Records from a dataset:
--

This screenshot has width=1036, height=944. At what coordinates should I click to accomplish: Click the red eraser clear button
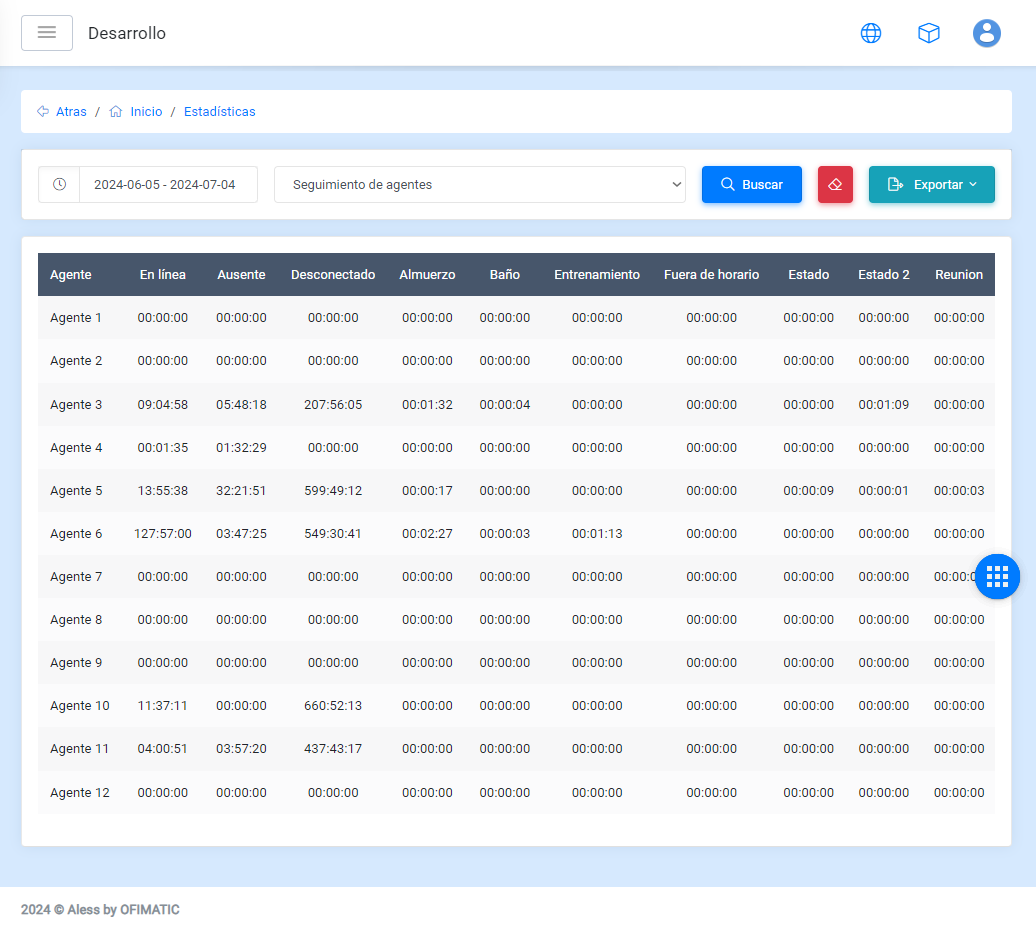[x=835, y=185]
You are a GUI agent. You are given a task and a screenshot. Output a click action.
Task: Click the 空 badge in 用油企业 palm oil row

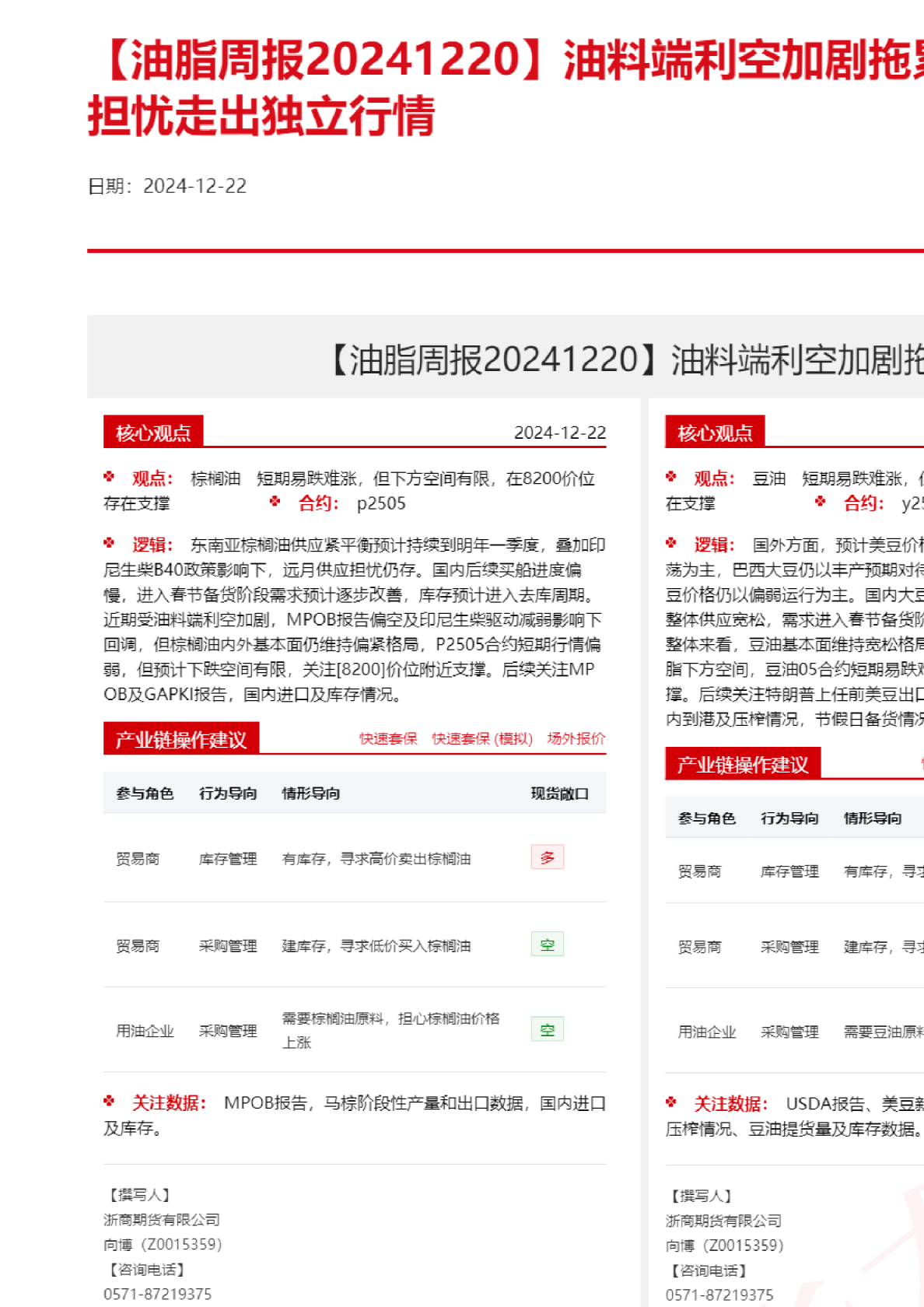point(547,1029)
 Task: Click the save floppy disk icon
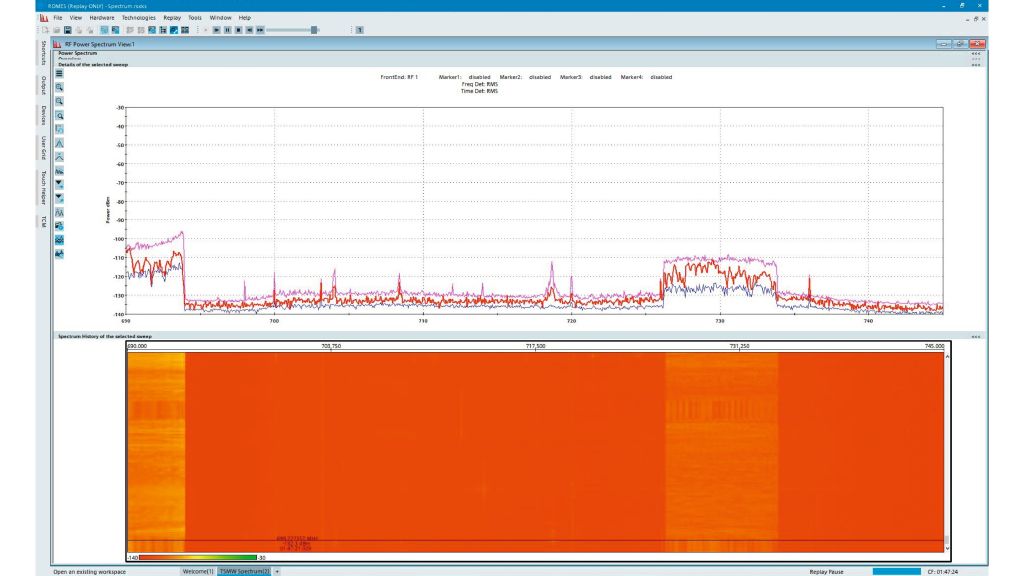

--

● TO DO
Quote the data above in full, leaving out the pictures it holds.

● SOLUTION TO THIS TASK
This screenshot has width=1036, height=944. At what coordinates should I click to accomplish: Click the red eraser clear button
[x=835, y=185]
You are a GUI agent. You are given a task and a screenshot. Output a click action.
Task: Click the 空 badge in 用油企业 palm oil row

point(547,1029)
 Task: Click the save floppy disk icon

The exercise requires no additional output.